I suspect that we are a long way from that. However, in the meantime, it is terrific for patients that there are so many technologies out there. In my previous life dealing with the delivery of ophthalmic care at Optegra, I was struck by one thing about premium IOL products. We were lucky because, with 23 hospitals under one corporate entity, we were able to do customer satisfaction surveys over a broad range of populations. The satisfaction levels that patients expressed with premium lenses were extremely high, into the 90% range. This is much higher than you would see for breast augmentation or other forms of elective surgery. So personally, I think the profession has been quite timid in the adoption of these technologies. Still today, only 7% of lens volume worldwide is in non-monofocal lenses. That has to be ripe for substantial growth.

CRST Europe: Does Rayner have any interest in developing other types of medical devices?

Mr. Clover: The classical model seems to be for large ophthalmic companies to offer large capital equipment—lasers, phacoemulsifiers—and to use IOLs as a sort of currency for acquiring these large machines. Rayner does not have competence in designing, maintaining, and servicing capital equipment. So, no, we have no interest at all in capital equipment. Good luck to the guys who do. Companies take huge bets on these technologies that they develop, and, if they do not pay off, they are really in trouble. I do not want any part of that.

I think it is a zero-sum game. The IOL is arguably the most important piece of the puzzle because it is the bit that stays in the eye and delivers the vision at the end of the day. I am not sure bundling is at all good for the industry; forcing practitioners to use a lens because it is a way of paying for capital equipment does not seem like a place we should be.

 

I like the idea of partnering. There are many great independent companies out there that offer good products, and we will be happy to work with them.

In terms of diversification, my belief is that areas like ocular surface disease present big opportunities, with a strong demographic and lifestyle drivers. I would like to see Rayner finding the right opportunity to enter markets like that and glaucoma as well, although one wonders if we have missed the boat with the microinvasive glaucoma surgery devices market at the moment.

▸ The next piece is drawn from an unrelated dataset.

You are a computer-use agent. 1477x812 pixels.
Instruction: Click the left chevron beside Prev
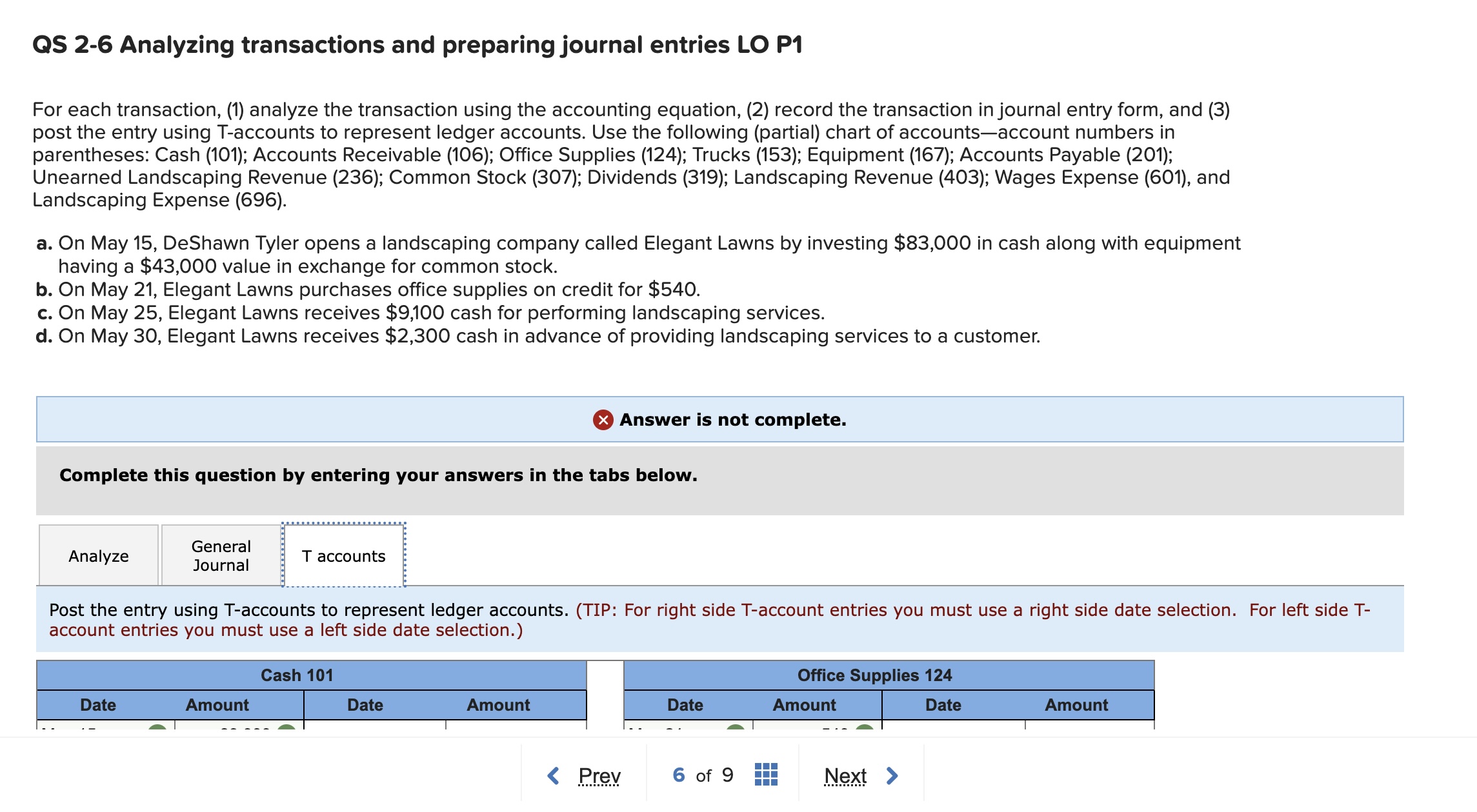point(553,775)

Rather than taking on capital equipment manufacturing and design, it makes more sense to ask: What are our competences? Our competences are around our high-quality manufacturing, our professional training capabilities, our global infrastructure, being small enough to collaborate with entrepreneurs and academic institutions that produce innovations, and taking products to market quickly without some of the associated bureaucracy and other problems that come with scale. For the next few years, we have got our hands full getting the pipeline into shape to offer a comprehensive modern portfolio. After that, I think those are the areas we will be likely to look at.

CRST Europe: Where do you see the company 5 or 10 years down the road?

Mr. Clover: We would like to have a stronger geographic presence and maybe two or three new product ranges. I am sure if you read the mission statements of a lot of the companies in this sector, they talk about being an ophthalmology partner and providing innovative services. However, few of them would actually say, “We are going to do IOLs. We are going to try to do them better than anybody else. We are going to keep it simple, but we are going to stay at the front.”

I want Rayner to be that company. I think there is an enormous scope for R&D and technological development in IOLs, and there is a danger that the leaders in this market get distracted by all the other things they are doing. Instead, the one thing that should be the most important—the IOL—ends up being maybe the source of least innovation.

We have lots of growth to go through before we get to that head-scratching worry of “What’s next for us?” We are grateful for the opportunity to have people reading about the company and understanding where we are. Finally, I would say, to those people who are developing innovative products, that I hope Rayner is one of the top names on their list of potential partners.